Incompatible with numpy 2.0.0rc1
MuellerSeb opened this issue · 3 comments
Numpy 2 is around the corner with having its first release candidate: https://pypi.org/project/numpy/2.0.0rc1
emcee
at least uses VisibleDeprecationWarning
from numpy that will be removed with numpy 2: https://numpy.org/devdocs/release/2.0.0-notes.html
Warnings and exceptions present in numpy.exceptions (e.g, ComplexWarning, VisibleDeprecationWarning) are no longer exposed in the main namespace.
So with the release of numpy 2, emcee will run into some troubles.
Was introduced here: #361
But even doing from numpy.exceptions import VisibleDeprecationWarning
and replacing np.VisibleDeprecationWarning
with VisibleDeprecationWarning
in ensemble.py
, I run into the following error:
File ~/AtWork/Cloud/GIT/GitHub/GeoStat/GSTools/src/gstools/random/rng.py:92, in RNG.sample_ln_pdf(self, ln_pdf, size, sample_around, nwalkers, burn_in, oversampling_factor)
90 initial_state = State(init_guess, copy=True)
91 initial_state.random_state = self.random.get_state()

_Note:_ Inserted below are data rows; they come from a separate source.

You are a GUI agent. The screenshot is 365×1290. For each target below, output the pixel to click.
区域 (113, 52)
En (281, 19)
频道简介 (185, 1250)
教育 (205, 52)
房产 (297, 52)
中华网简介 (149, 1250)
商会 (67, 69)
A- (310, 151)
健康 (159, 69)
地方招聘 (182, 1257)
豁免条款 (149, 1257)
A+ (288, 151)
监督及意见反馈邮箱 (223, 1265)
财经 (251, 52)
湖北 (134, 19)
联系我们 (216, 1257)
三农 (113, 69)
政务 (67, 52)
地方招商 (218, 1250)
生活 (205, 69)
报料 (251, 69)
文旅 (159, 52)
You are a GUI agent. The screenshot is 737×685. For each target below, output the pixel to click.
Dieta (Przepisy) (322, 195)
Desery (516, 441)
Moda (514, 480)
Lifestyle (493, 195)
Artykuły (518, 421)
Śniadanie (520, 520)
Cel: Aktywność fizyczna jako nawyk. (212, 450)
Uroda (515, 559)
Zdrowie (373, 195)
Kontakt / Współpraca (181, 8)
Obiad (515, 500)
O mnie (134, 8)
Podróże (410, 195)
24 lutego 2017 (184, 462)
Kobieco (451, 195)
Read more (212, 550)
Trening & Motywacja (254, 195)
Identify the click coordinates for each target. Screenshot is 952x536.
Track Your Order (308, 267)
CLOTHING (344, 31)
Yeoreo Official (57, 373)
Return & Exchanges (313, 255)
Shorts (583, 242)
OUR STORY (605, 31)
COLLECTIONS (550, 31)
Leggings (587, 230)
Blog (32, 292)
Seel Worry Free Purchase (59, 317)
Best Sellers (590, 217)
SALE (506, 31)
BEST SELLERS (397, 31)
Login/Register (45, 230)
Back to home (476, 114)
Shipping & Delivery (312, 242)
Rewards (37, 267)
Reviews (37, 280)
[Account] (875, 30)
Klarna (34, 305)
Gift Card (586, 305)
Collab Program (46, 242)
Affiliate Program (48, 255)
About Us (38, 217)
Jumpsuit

---> 92 burn_in_state = sampler.run_mcmc(
93 initial_state=initial_state, nsteps=burn_in
94 )
95 # reset after burn_in
96 sampler.reset()
File ~/mambaforge/envs/gstools_np2/lib/python3.12/site-packages/emcee/ensemble.py:444, in EnsembleSampler.run_mcmc(self, initial_state, nsteps, **kwargs)
441 initial_state = self._previous_state
443 results = None
--> 444 for results in self.sample(initial_state, iterations=nsteps, **kwargs):
445 pass
447 # Store so that the ``initial_state=None`` case will work
File ~/mambaforge/envs/gstools_np2/lib/python3.12/site-packages/emcee/ensemble.py:411, in EnsembleSampler.sample(self, initial_state, log_prob0, rstate0, blobs0, iterations, tune, skip_initial_state_check, thin_by, thin, store, progress, progress_kwargs)
409 # Save the new step
410 if store and (i + 1) % checkpoint_step == 0:
--> 411 self.backend.save_step(state, accepted)
413 pbar.update(1)
414 i += 1
File ~/mambaforge/envs/gstools_np2/lib/python3.12/site-packages/emcee/backends/backend.py:228, in Backend.save_step(self, state, accepted)
226 self.log_prob[self.iteration, :] = state.log_prob
227 if state.blobs is not None:
--> 228 self.blobs[self.iteration, :] = state.blobs
229 self.accepted += accepted
230 self.random_state = state.random_state
ValueError: could not broadcast input array from shape (50,0) into shape (50,)
So there is more to it...
Thanks for bringing this up! I've been meaning to look into this, but I'm not 100% sure how much capacity I'll have. If you or anyone else wants to start looking into this and opening up a PR that would be very much appreciated!!